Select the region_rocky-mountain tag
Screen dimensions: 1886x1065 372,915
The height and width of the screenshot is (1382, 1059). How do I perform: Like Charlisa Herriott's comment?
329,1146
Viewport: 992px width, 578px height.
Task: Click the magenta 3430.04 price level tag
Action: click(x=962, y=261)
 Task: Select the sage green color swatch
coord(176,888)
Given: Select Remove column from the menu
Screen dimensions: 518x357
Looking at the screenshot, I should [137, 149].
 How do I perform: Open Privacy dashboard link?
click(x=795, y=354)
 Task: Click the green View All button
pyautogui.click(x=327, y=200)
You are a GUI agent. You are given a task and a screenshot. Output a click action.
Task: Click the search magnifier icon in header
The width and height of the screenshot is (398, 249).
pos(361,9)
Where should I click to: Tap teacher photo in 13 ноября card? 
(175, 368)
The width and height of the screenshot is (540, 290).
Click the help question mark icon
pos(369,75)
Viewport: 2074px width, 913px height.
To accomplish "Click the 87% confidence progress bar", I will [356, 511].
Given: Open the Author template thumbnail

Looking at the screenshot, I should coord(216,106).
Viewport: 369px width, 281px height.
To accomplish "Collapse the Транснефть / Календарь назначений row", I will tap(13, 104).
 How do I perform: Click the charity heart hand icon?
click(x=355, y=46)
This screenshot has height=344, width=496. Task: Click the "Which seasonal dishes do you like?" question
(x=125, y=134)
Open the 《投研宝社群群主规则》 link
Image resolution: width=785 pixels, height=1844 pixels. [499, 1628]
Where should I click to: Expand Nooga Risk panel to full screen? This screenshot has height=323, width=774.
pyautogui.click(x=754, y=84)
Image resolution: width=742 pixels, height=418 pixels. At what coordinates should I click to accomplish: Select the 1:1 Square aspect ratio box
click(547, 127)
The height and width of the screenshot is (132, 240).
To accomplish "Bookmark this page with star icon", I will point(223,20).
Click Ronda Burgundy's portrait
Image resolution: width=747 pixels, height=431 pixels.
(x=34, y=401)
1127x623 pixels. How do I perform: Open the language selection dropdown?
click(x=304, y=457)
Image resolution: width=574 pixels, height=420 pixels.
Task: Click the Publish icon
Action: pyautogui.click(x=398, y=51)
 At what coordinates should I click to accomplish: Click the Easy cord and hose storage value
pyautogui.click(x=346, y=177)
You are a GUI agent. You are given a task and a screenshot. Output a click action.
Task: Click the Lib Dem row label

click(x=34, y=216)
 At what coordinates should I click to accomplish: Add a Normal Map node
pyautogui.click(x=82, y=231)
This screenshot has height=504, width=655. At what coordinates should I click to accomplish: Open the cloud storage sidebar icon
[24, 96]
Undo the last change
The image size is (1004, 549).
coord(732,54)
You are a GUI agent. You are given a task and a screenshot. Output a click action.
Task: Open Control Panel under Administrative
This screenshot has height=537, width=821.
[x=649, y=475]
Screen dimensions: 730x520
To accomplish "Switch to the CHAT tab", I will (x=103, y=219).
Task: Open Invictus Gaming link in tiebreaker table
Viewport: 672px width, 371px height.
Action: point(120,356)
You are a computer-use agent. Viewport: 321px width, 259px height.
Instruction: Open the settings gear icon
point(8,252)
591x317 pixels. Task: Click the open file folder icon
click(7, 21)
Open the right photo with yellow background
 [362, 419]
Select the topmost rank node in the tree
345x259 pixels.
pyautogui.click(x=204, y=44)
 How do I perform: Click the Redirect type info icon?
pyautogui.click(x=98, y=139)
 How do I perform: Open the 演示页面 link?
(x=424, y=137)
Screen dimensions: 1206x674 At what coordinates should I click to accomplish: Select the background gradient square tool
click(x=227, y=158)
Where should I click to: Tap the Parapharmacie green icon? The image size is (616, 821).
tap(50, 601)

----------

Every line above in which the word "will" occurs needs to be copied.

To accomplish "Click the 87% confidence progress bar", I will [356, 511].
To accomplish "Collapse the Транснефть / Календарь назначений row", I will tap(13, 104).
To accomplish "Bookmark this page with star icon", I will point(223,20).
To accomplish "Switch to the CHAT tab", I will (x=103, y=219).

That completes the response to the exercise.